Yvan Combeau analyse "2012" où "les abstentions fragilisent les reconfigurations…"
"Ce dernier volet de notre étude de la vie politique réunionnaise sur les années 2010-2012 a pour objet le couple présidentielle-législatives installé par le calendrier électoral voté en 2001. Entre avril et juin 2012, quatre scrutins ont été organisés à l’échelle nationale et dans sept circonscriptions de notre île". Quatre consultations dominées par la suprématie du vote socialiste. Le succès de François Hollande qui progresse au point d’atteindre 71% des suffrages dits exprimés. Et sur les 7 députés réunionnais, cinq élus de gauche (5 PS et 1 Mouvement Pour La Réunion).

Nous avions initialement fait le choix d’une étude sur ces trois années partant de l’hypothèse que cette période riche en élections serait un temps du renouvellement et des transitions politiques dans l’île. Avec la rupture du scrutin régional (la victoire de Didier Robert), les évolutions internes aux coalitions et les compositions majoritaires tant du conseil général (2011) que lors des votes des sénatoriales (2011), ces législatives participent à de profondes modifications dans le tableau politique réunionnais.

Ce présent 2012 associe une histoire du temps présent avec la reconstruction socialiste de la fin du XXème siècle et les oscillations d’une histoire immédiate. Le projet élaboré avait cette ambition de suivre, de rendre intelligible, les mouvements de la vie politique réunionnaise. En 2012, tous les candidats à l’élection présidentielle ont pris la mesure du poids du vote réunionnais dans les outre-mers. Poids des inscrits, de la participation, même en diminution elle se situe à un niveau bien supérieur à celui des départements des Antilles-Guyane.

Déjà en 2007, Ségolène Royal avait conquis une position dominante face à Nicolas Sarkozy dans les 24 communes. En 2012, la vague François Hollande a déferlé sur toute l’île au soir du 6 mai. Sur l’ensemble des outre-mers, la part du vote réunionnais représente plus de 50% des bulletins François Hollande. L’élan présidentiel se prolonge lors des scrutins législatifs avec une situation inédite. Dans ce temps d’alternance, la fédération du PS a préparé l’éventuelle victoire de son candidat. Rien à voir avec l’alternance de 1981.

Données de travail:
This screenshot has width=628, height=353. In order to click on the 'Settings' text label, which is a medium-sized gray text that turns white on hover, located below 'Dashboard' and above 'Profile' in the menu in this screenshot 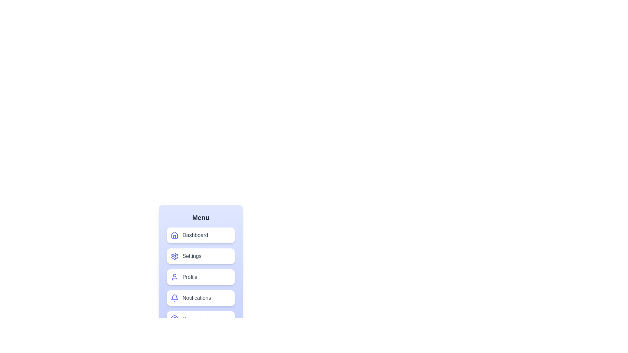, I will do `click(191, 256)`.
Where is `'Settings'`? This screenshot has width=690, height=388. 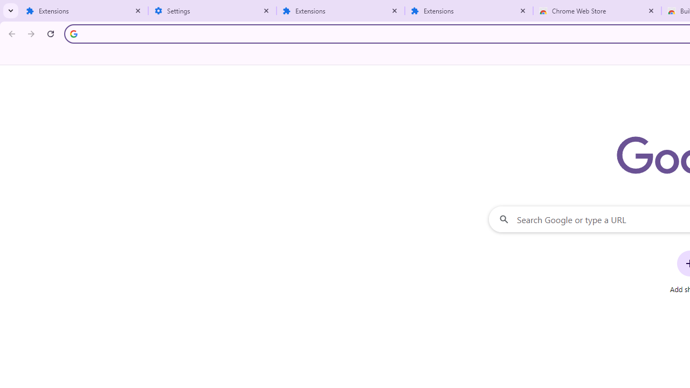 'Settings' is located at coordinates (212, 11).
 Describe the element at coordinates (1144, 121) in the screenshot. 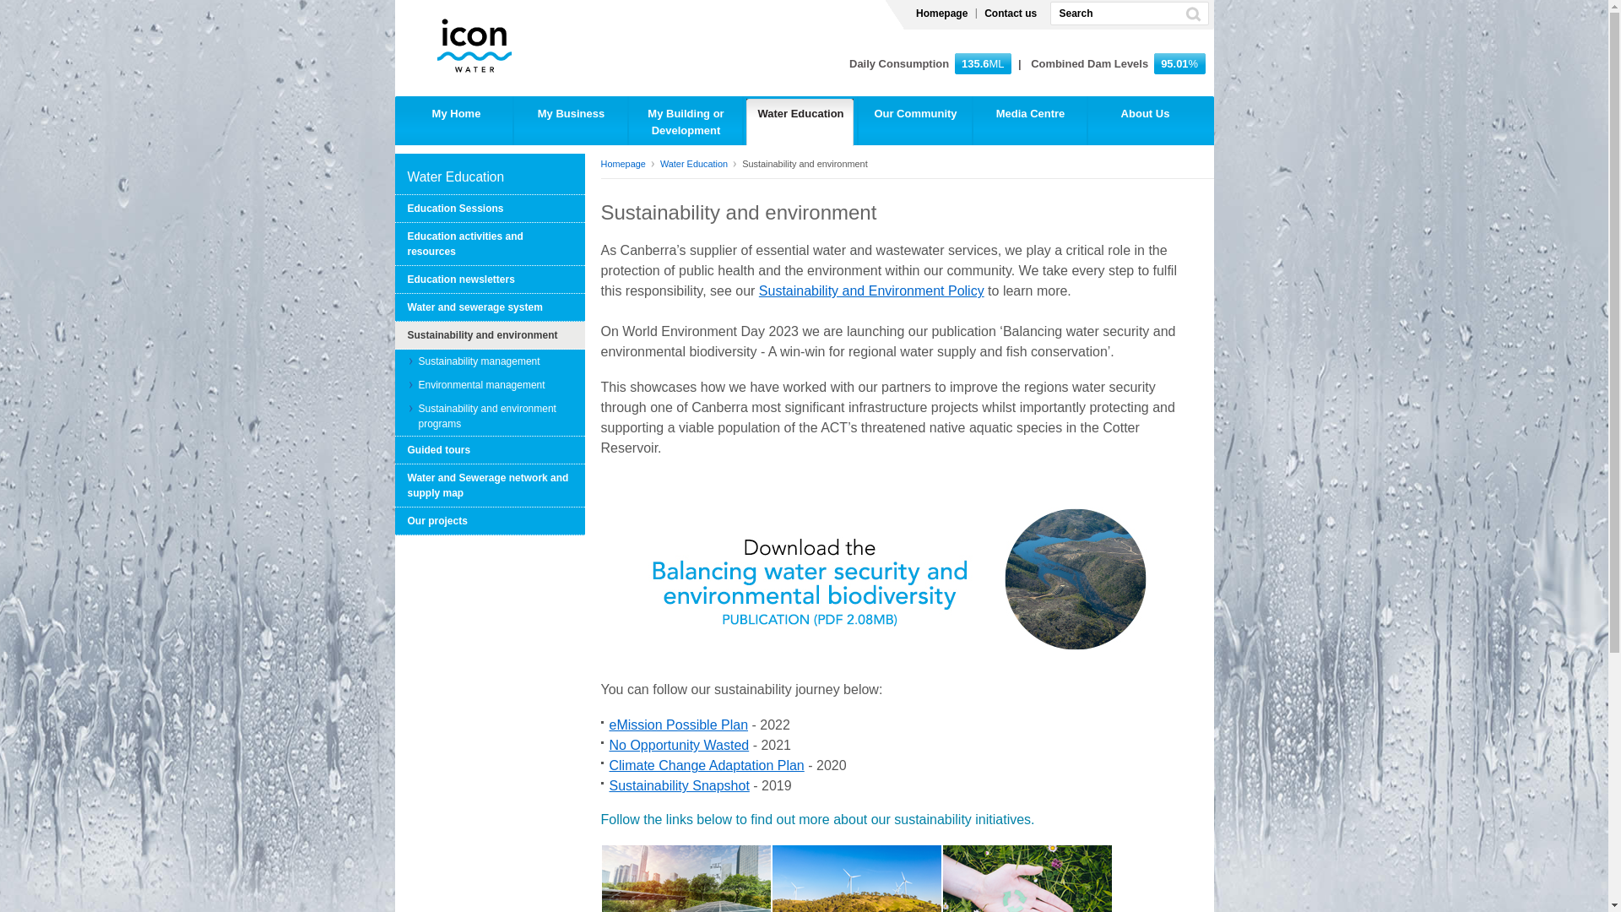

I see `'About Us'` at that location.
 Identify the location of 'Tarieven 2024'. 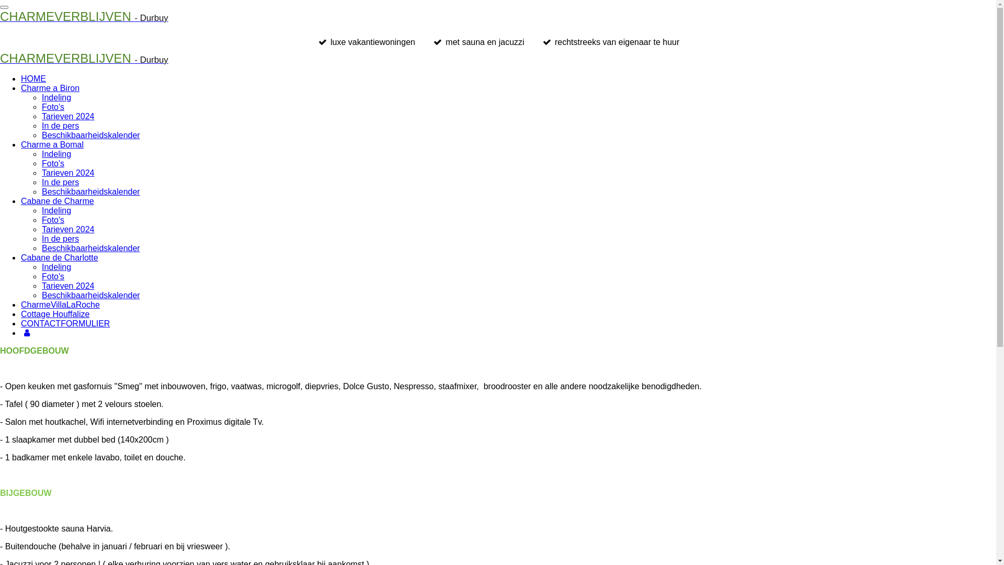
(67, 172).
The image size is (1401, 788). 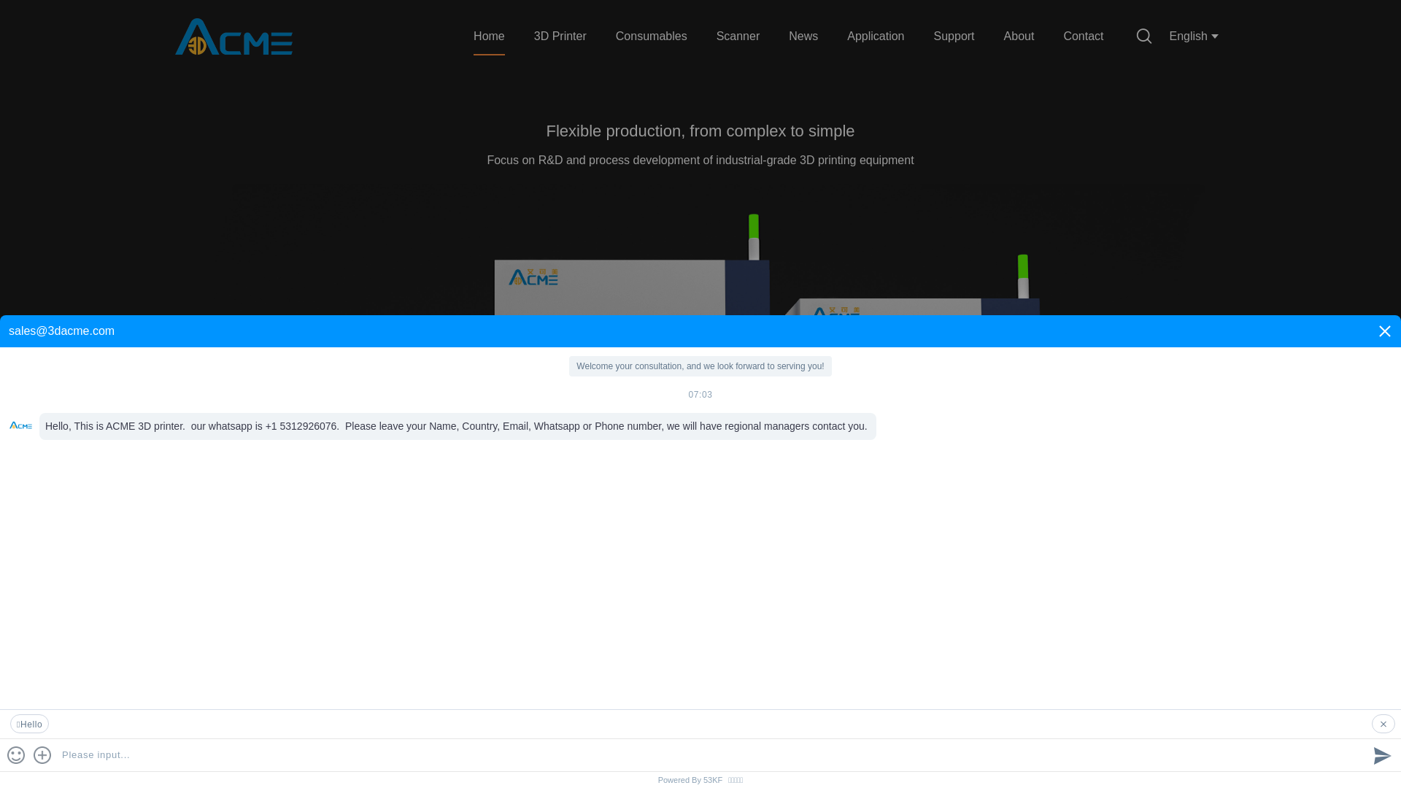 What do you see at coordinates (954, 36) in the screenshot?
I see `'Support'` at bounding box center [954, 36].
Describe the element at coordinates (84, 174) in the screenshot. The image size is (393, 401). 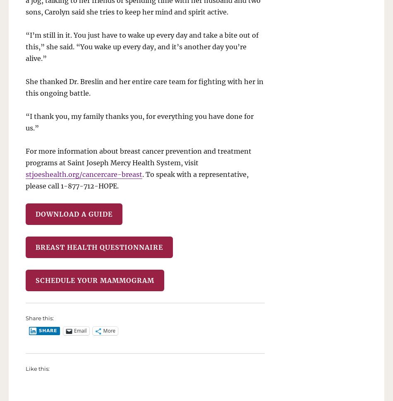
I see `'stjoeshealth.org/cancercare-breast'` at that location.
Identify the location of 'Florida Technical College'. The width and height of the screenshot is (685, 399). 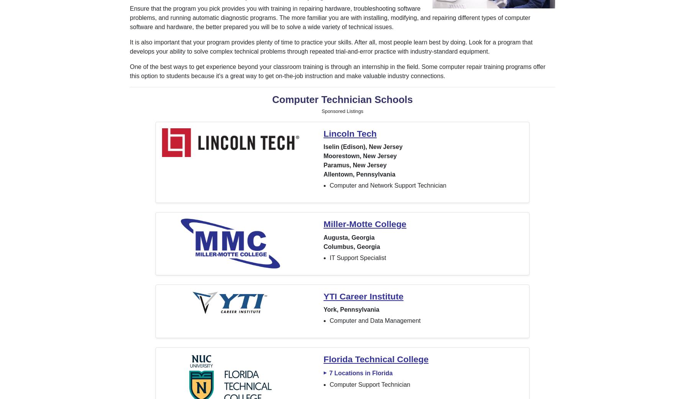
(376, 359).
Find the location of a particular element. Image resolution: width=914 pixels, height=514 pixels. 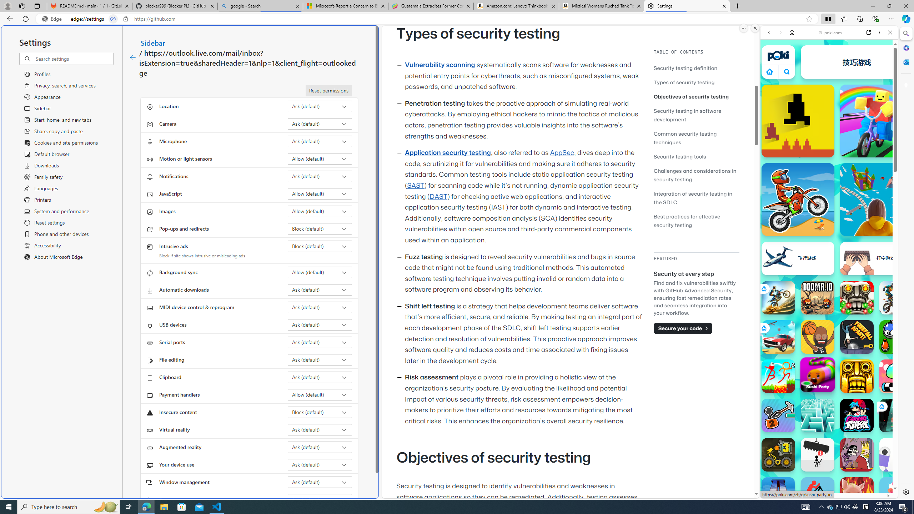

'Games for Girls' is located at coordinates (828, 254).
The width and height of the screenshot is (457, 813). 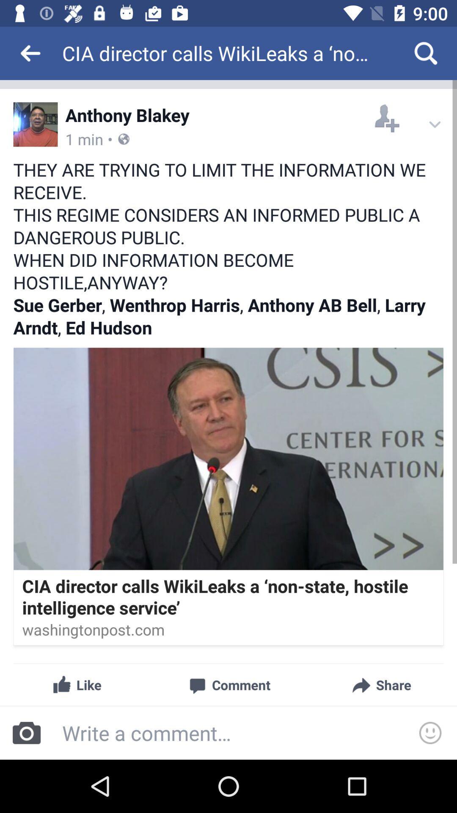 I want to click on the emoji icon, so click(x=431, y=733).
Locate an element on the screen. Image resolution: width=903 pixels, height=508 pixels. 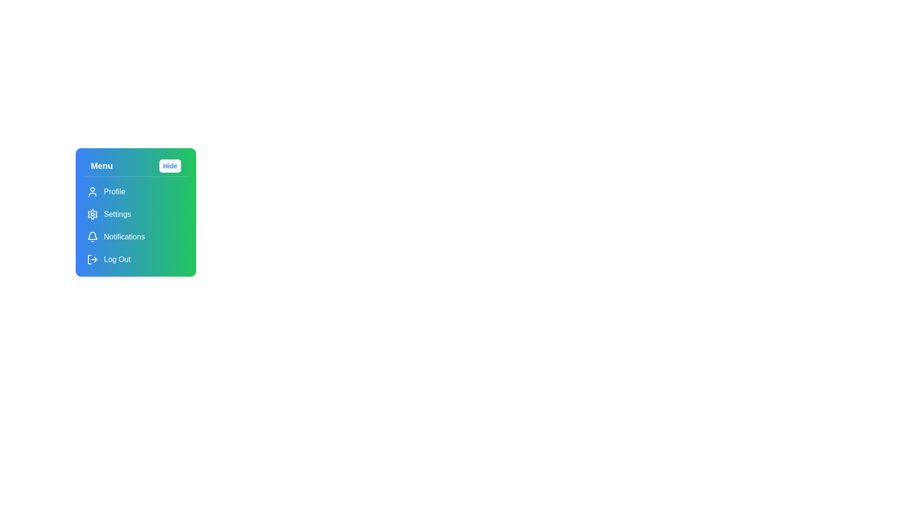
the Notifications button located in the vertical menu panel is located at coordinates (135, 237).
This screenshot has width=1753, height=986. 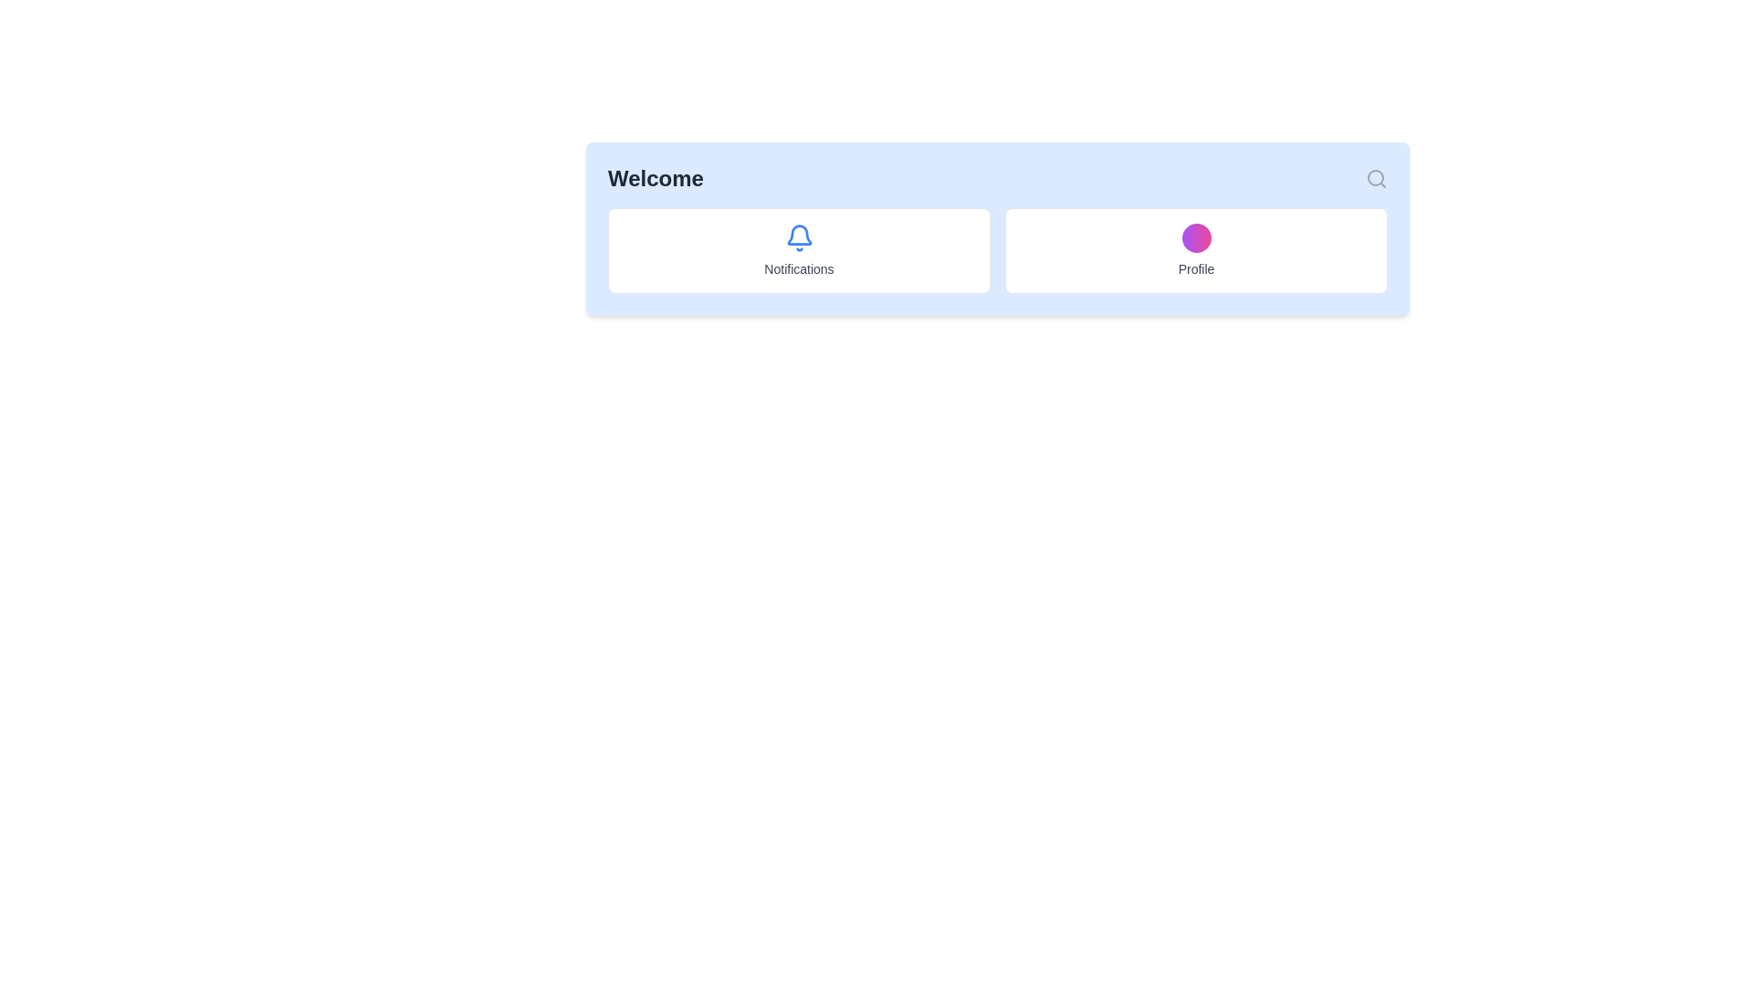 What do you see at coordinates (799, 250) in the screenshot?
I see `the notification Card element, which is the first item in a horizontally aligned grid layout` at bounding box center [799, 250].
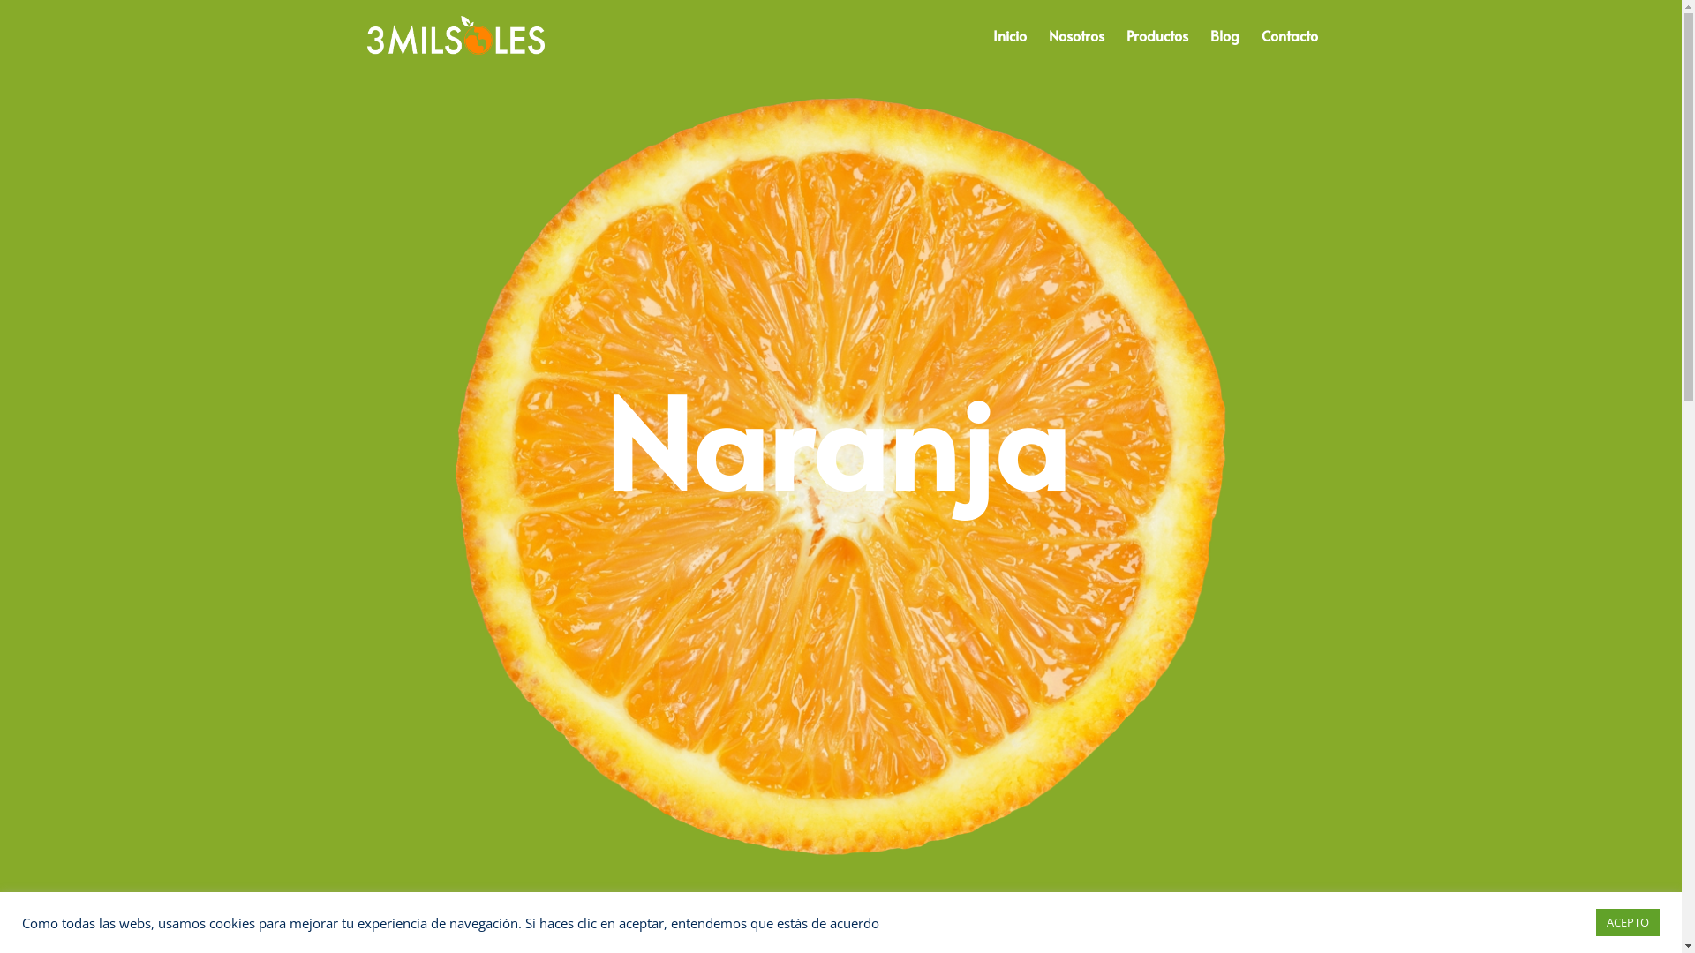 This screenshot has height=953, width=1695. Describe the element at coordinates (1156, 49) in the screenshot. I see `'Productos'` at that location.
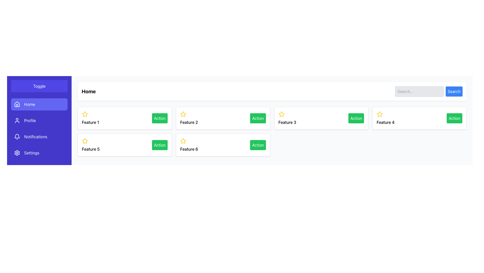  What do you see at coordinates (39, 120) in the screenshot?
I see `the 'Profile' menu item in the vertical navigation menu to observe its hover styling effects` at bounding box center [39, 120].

Énoncé A:
Transcrivez fidèlement le passage de l'extrait sur les élections réunionnaises de 2012, en commençant à "Déjà en 2007, Ségolène" et en terminant à "l’alternance de 1981.".
Énoncé B:
Dans les lignes de données, reprenez seulement celles qui vont de la ligne contenant "Locate an element" jusqu'à celle contenant "the Notifications button", ces deux lignes comprises, en substituant "page" à "screen" et en laissant tout le reste intact. N'incluez pas les images dans votre réponse.
L'extrait et les lignes constituent deux matériaux indépendants l'un de l'autre.

Réponse attendue A:
Déjà en 2007, Ségolène Royal avait conquis une position dominante face à Nicolas Sarkozy dans les 24 communes. En 2012, la vague François Hollande a déferlé sur toute l’île au soir du 6 mai. Sur l’ensemble des outre-mers, la part du vote réunionnais représente plus de 50% des bulletins François Hollande. L’élan présidentiel se prolonge lors des scrutins législatifs avec une situation inédite. Dans ce temps d’alternance, la fédération du PS a préparé l’éventuelle victoire de son candidat. Rien à voir avec l’alternance de 1981.

Réponse attendue B:
Locate an element on the page. Image resolution: width=903 pixels, height=508 pixels. 
the Notifications button located in the vertical menu panel is located at coordinates (135, 237).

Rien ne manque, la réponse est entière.